Problem details:
Please set down, word for word, the line that contains "Where should I" and every line after it to the end of the entries below, omitting the pictures.

Stored data:
============================================================

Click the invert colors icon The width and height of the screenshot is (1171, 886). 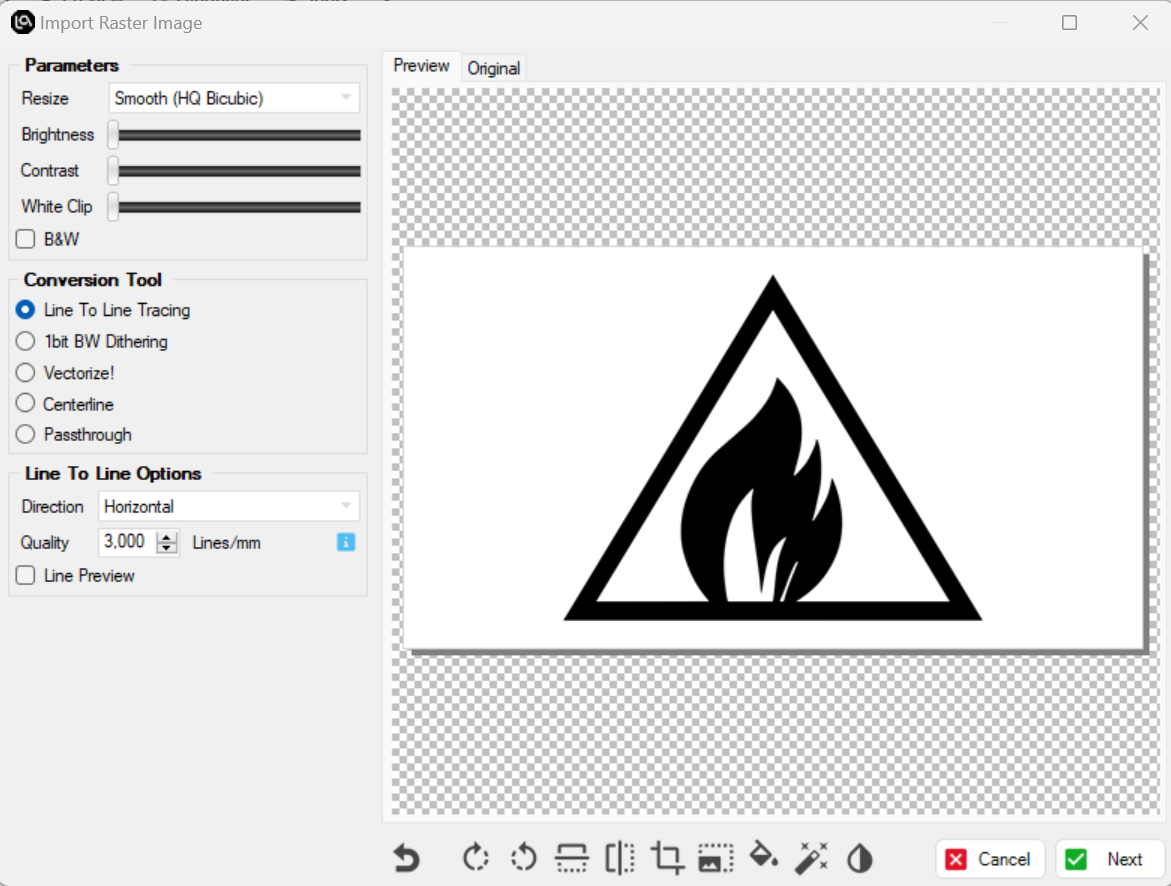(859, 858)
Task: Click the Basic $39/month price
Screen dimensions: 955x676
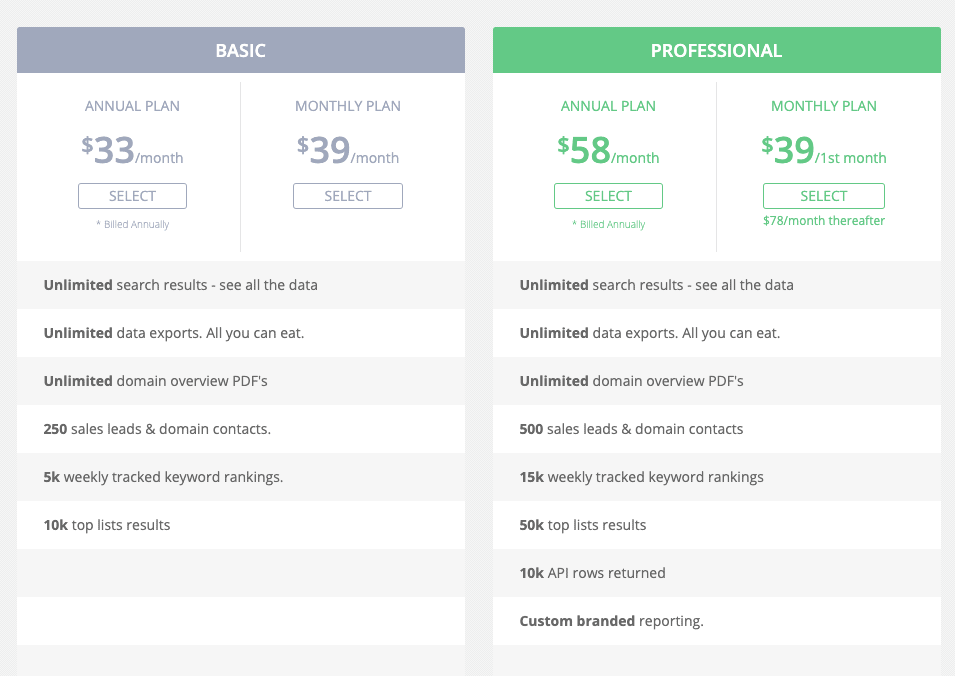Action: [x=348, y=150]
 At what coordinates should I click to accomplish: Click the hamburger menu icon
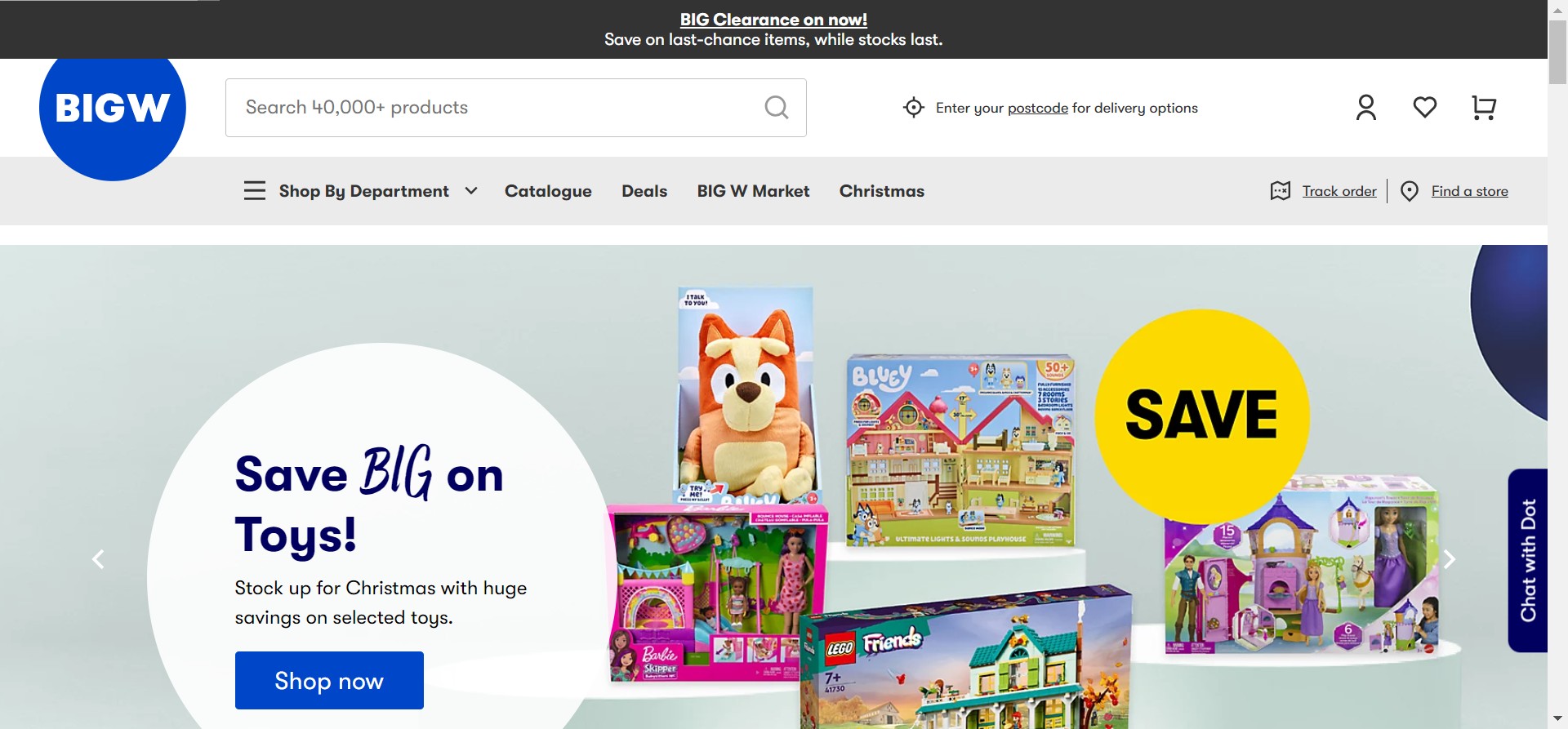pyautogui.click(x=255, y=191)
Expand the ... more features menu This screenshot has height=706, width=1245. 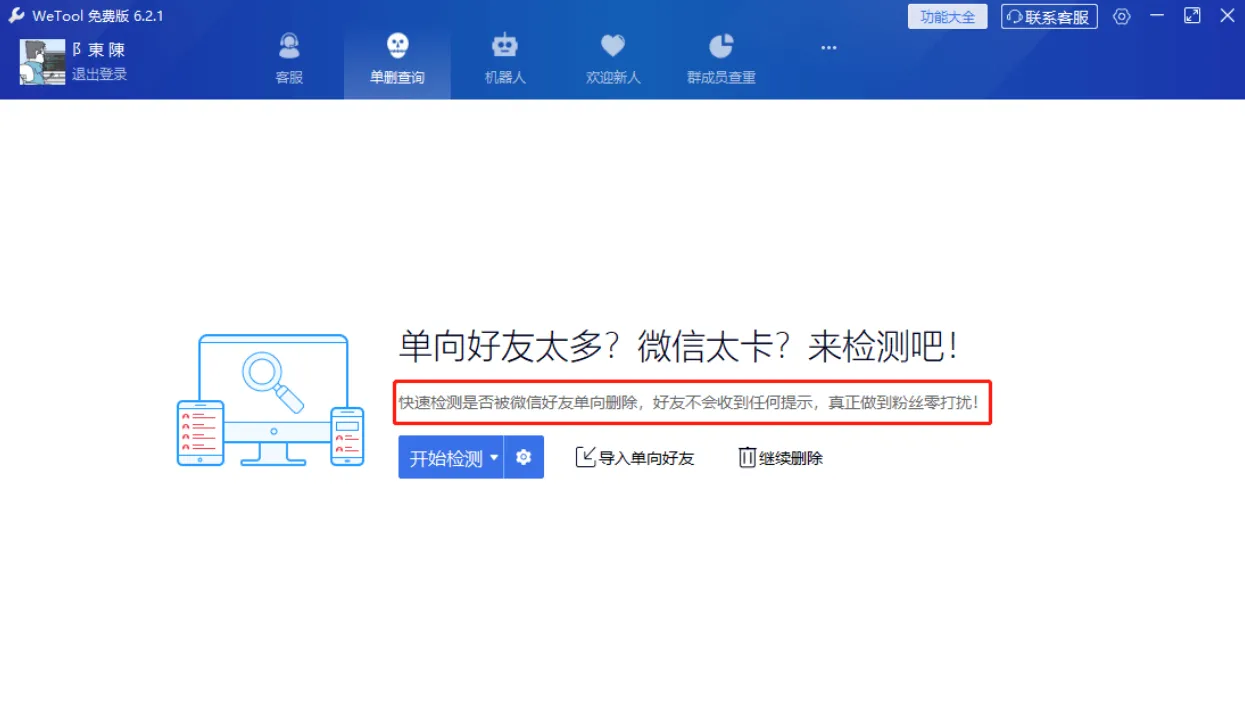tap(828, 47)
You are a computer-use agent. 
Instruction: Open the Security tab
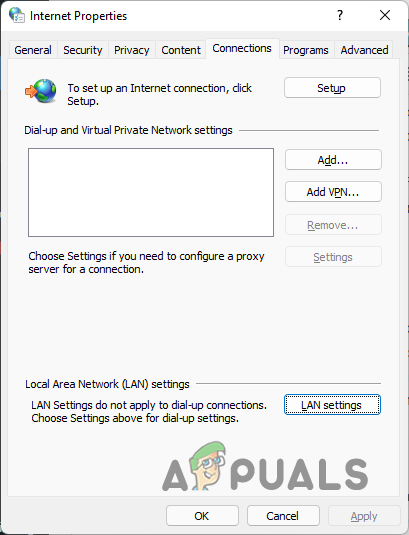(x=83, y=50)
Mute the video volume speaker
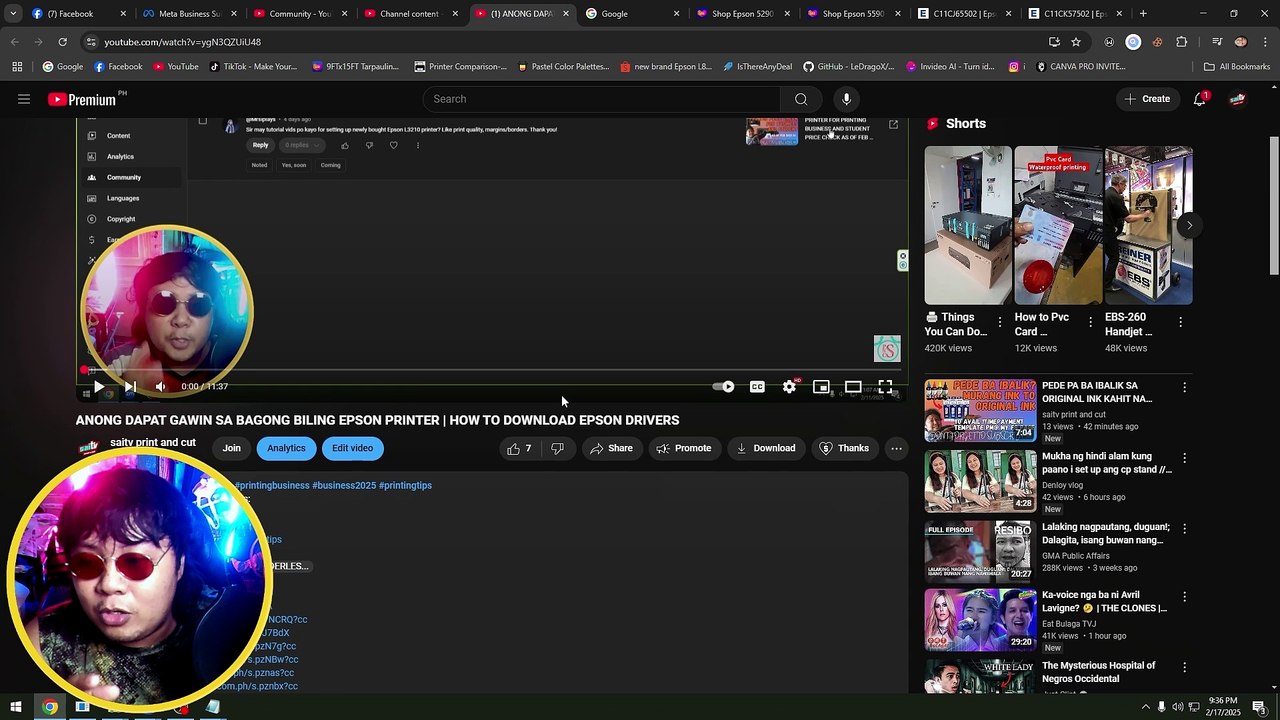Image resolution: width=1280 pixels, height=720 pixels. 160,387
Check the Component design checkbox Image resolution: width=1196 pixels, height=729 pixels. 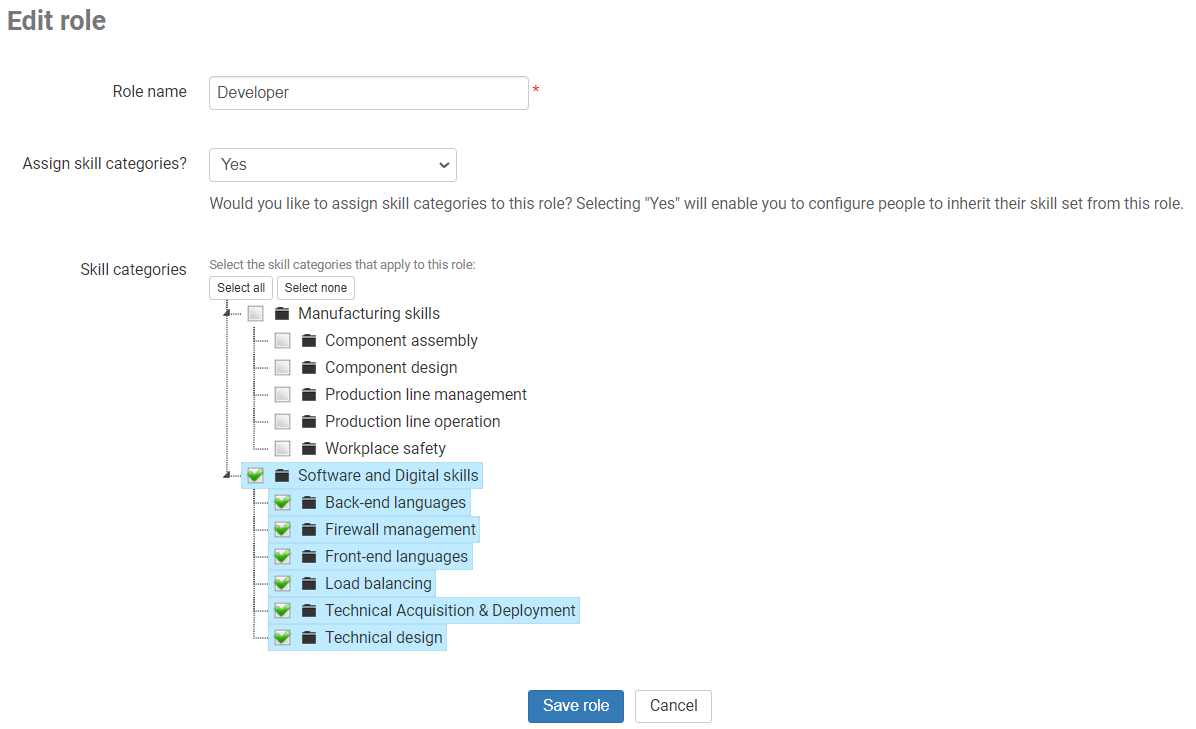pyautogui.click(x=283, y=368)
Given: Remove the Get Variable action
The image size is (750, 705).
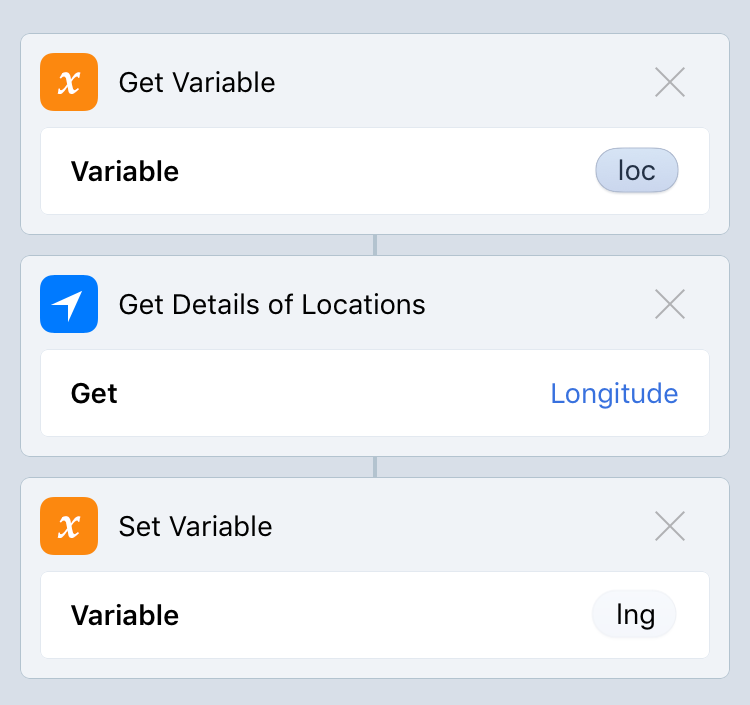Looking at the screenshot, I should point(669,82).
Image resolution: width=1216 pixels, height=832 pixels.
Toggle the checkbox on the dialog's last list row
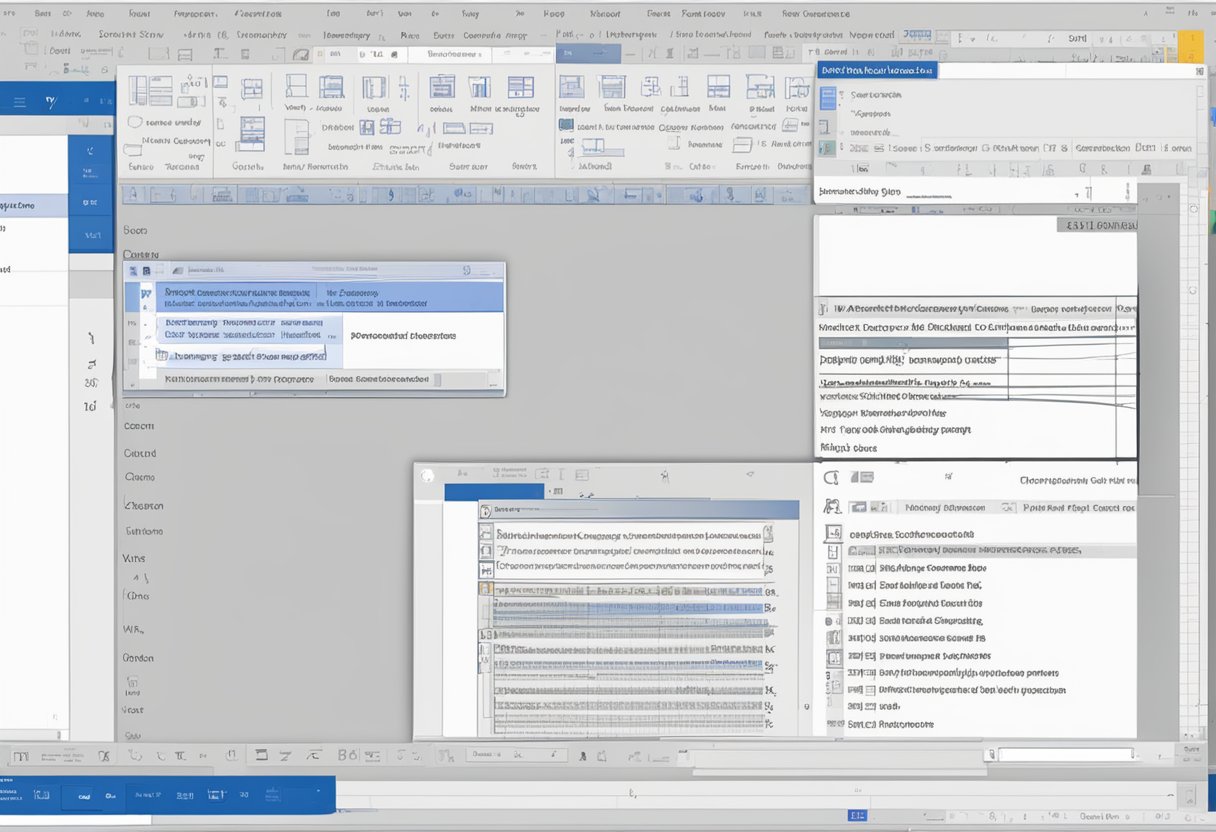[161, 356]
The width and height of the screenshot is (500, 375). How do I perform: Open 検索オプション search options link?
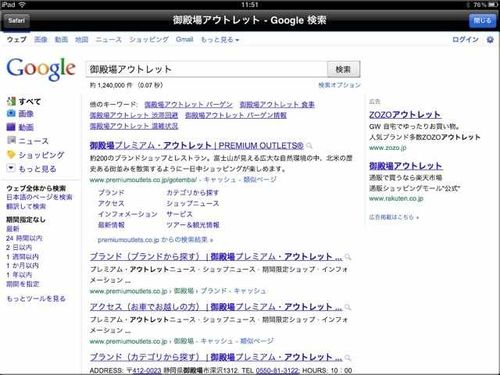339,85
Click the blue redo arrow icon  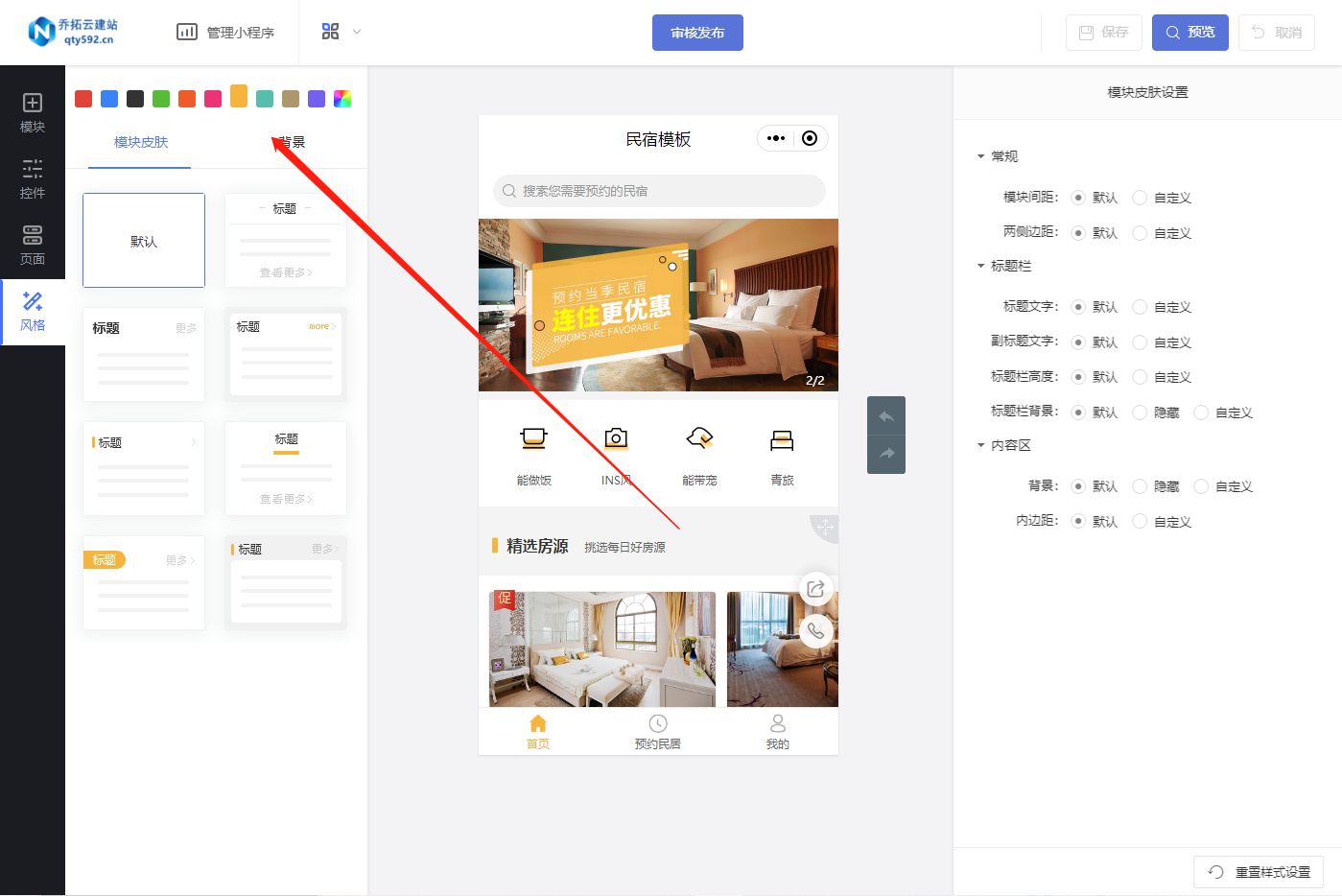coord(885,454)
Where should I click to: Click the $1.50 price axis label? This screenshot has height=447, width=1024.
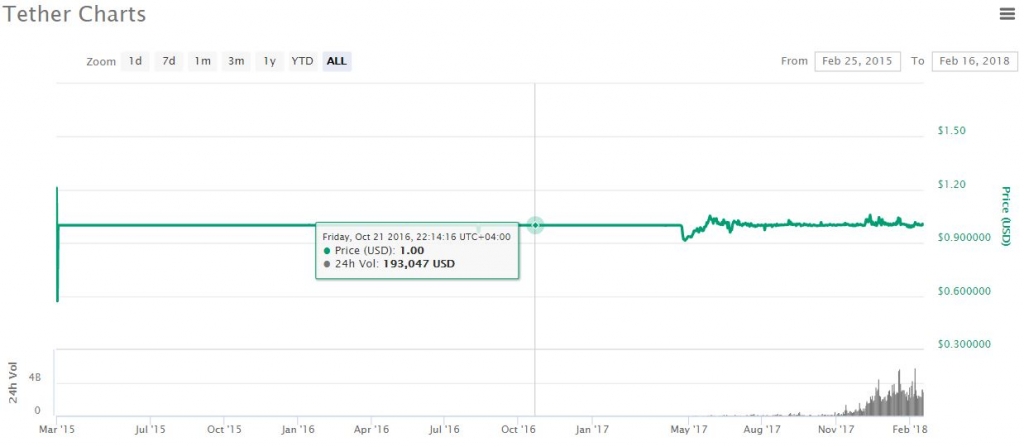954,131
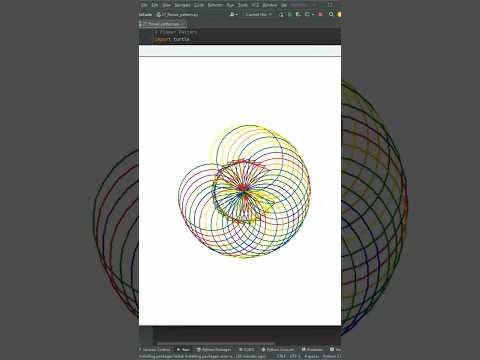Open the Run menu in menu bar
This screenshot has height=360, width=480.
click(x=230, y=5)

============================================================

Solution for this task:
Where should I click to: Click the $1.50 price axis label? This screenshot has height=447, width=1024.
954,131
Open the Run menu in menu bar
This screenshot has height=360, width=480.
click(x=230, y=5)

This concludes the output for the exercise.